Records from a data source
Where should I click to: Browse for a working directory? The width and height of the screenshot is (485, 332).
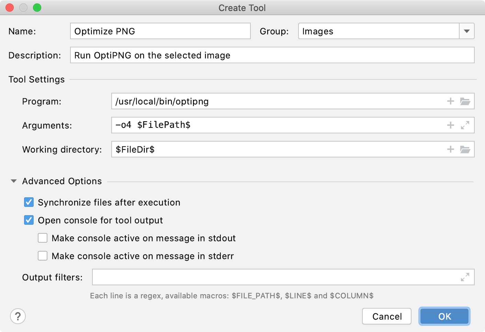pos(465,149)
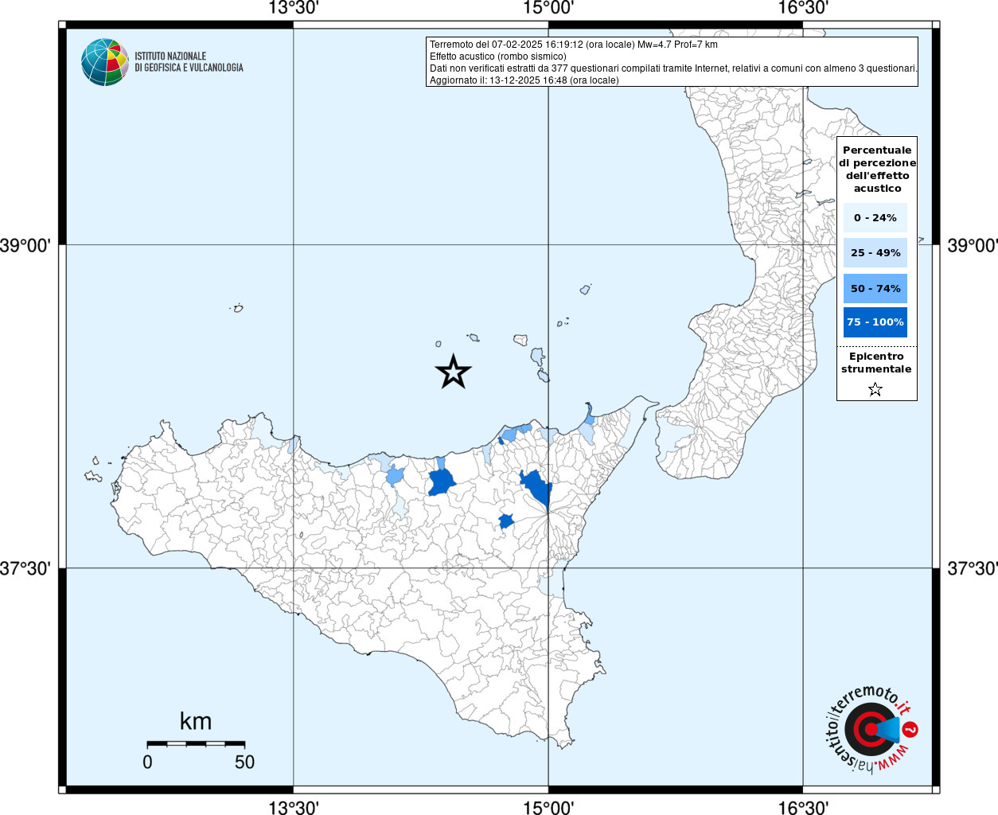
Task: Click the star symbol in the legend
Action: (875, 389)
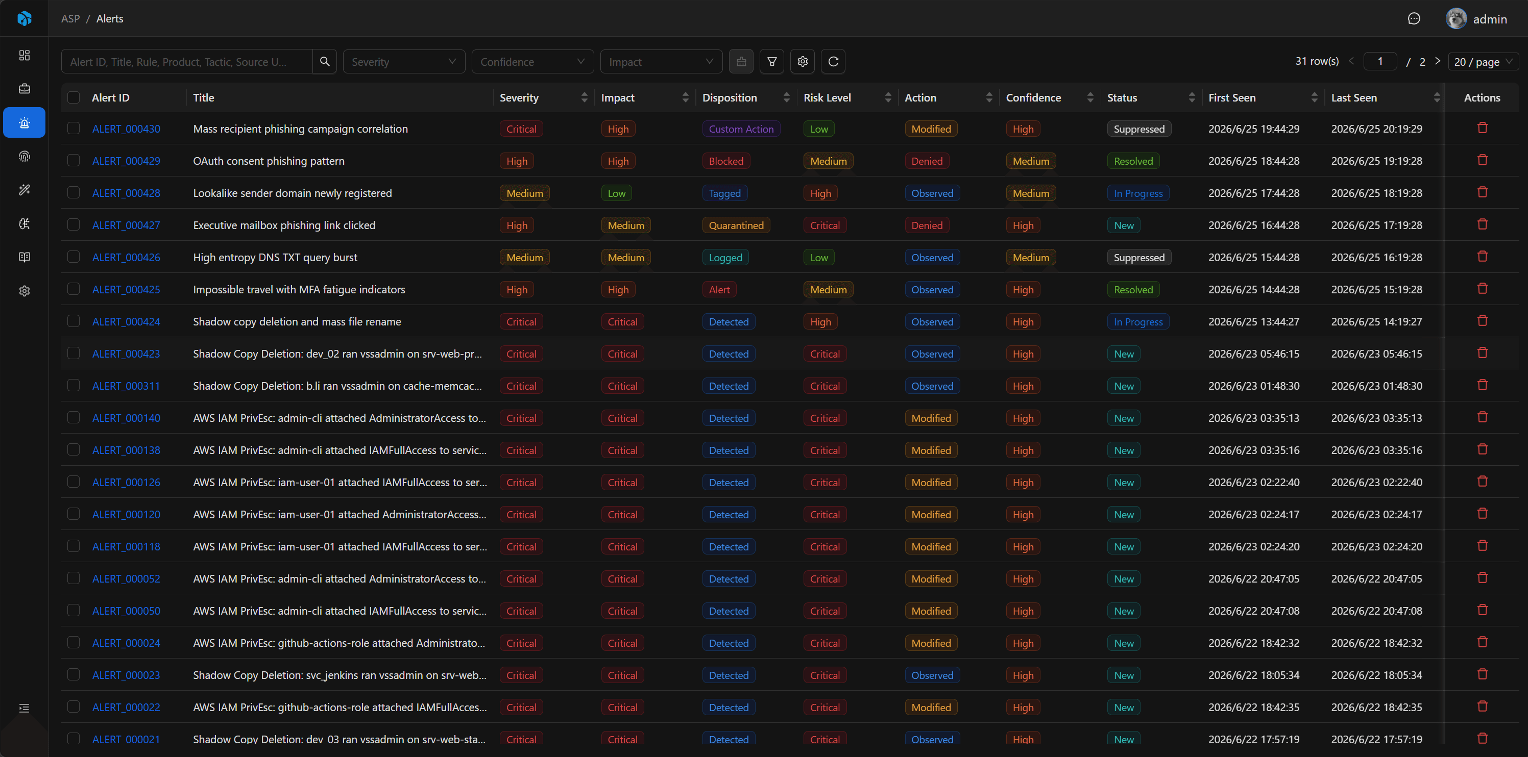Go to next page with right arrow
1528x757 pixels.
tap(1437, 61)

• WORK ORDER:
Leave the images out and give the rest of the data again exactly.

• SOLUTION TO THE EXERCISE:
Where should I click to: Browse for a working directory? The width and height of the screenshot is (485, 332).
pos(465,149)
Task: Click the star symbol in the legend
Action: (875, 389)
Go to next page with right arrow
1528x757 pixels.
tap(1437, 61)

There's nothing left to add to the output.